Killing and Dying is Tomine‘s latest collection of his cartooning work, telling six stories including a woman who closely resembles a porn star; a military vet who “breaks into” his former house; how a couple almost breaks up; a teen’s quest to be a stand-up comic and more. It was reportedly inspired by “shortcomings” in his work and took years of laboring to finish.
Writing a short story in graphic form can be decidedly tricky; the author has to maximize the real estate of panels and text bubbles to tell a dynamic story quickly. No story in Killing and Dying is longer than 35 pages or so, but tale could be the subject of its own novel. Tomine also takes vastly different approaches to panel structure and storytelling techniques to make each story even more unique.
Stylistically, Tomine’s most bold story is “Translated, From the Japanese,” which tells the aforementioned “almost-breakup” story entirely through pictures of ordinary objects, places, and people who aren’t the “main characters.” Narration tells the story, as there’s no dialogue to be found. Instead, the reader follows an airport trip that denotes the claustrophobia of long-haul flights, the chaos of airports and the sadness inherent in dark-toned shots of a Denny’s restaurant.

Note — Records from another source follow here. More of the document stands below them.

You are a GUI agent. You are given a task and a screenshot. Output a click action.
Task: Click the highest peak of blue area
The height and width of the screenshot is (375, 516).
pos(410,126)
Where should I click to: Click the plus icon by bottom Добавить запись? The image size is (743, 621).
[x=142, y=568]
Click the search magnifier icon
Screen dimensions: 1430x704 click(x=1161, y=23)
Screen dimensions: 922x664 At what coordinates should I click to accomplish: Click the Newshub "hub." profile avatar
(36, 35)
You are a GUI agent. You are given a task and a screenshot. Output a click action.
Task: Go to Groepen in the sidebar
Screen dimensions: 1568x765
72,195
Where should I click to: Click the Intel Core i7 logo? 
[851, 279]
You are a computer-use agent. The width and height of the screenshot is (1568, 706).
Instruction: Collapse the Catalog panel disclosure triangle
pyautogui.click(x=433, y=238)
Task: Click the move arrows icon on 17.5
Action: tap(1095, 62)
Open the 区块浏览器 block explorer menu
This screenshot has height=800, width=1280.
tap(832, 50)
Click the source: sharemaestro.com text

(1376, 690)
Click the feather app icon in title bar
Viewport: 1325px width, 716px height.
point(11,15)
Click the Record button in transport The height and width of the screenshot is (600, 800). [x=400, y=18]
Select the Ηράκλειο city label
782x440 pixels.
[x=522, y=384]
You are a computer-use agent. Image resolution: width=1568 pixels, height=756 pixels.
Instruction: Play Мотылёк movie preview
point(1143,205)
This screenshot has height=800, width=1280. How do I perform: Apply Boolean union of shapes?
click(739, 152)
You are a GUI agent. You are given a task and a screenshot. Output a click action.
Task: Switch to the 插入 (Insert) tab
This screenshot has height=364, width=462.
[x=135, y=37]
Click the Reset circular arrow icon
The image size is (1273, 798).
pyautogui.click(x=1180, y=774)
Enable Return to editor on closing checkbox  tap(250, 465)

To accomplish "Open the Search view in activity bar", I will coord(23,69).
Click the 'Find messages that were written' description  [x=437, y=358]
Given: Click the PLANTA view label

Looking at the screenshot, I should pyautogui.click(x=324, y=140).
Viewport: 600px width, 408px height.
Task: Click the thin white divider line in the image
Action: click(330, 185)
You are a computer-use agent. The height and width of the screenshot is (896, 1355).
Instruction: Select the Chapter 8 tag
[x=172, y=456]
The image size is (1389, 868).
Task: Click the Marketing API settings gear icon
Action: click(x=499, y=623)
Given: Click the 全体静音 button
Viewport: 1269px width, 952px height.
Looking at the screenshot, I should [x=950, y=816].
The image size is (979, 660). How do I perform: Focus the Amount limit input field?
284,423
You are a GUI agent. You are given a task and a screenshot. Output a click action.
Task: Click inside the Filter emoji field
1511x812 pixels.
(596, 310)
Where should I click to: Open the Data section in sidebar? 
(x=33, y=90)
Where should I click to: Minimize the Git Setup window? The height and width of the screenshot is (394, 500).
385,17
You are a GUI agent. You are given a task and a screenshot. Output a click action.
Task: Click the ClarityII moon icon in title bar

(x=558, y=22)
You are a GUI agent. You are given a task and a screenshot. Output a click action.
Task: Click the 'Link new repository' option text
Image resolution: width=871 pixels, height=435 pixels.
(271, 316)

Then there’s “Amber Sweet,” the only other story that varies panel structure — it seemingly does so to reflect the main character’s chaotic state of mind. It ends with a half-page panel that brings one of the collection’s few happy-ish endings.
Tomine’s largest strength, however, comes from the emotion of his storytelling. In an interview with the New Yorker, Tomine said he thinks his work has gotten more empathic, which might qualify for understatement of the year.
Even in the funny “Hortisculpture,” a tale of one man’s delusional attempt to be an artist, there’s a strong sense of how his obsession with being recognized and successful is destroying his relationship with his wife and kids. “Killing and Dying” seems at first to just be about a 14-year-old’s attempt to be a comic despite her parents’ mixed views on her life path — but as time goes on in the story, Tomine tells a parallel story just by changing his characters’ designs slightly. It’s simply devastating.
Several of the stories seemingly end abruptly, but neatly tying up each complex story would be disingenuous. In some cases, the characters have learned something, but in a story like “Go Owls,” the end comes so far out of left-field that it’s just as satisfying as a full resolution.
Tomine told Vulture that he’d consider writing something autobiographical; if it’s anything like the stories told in Killing and Dying, it will no doubt be just as powerful.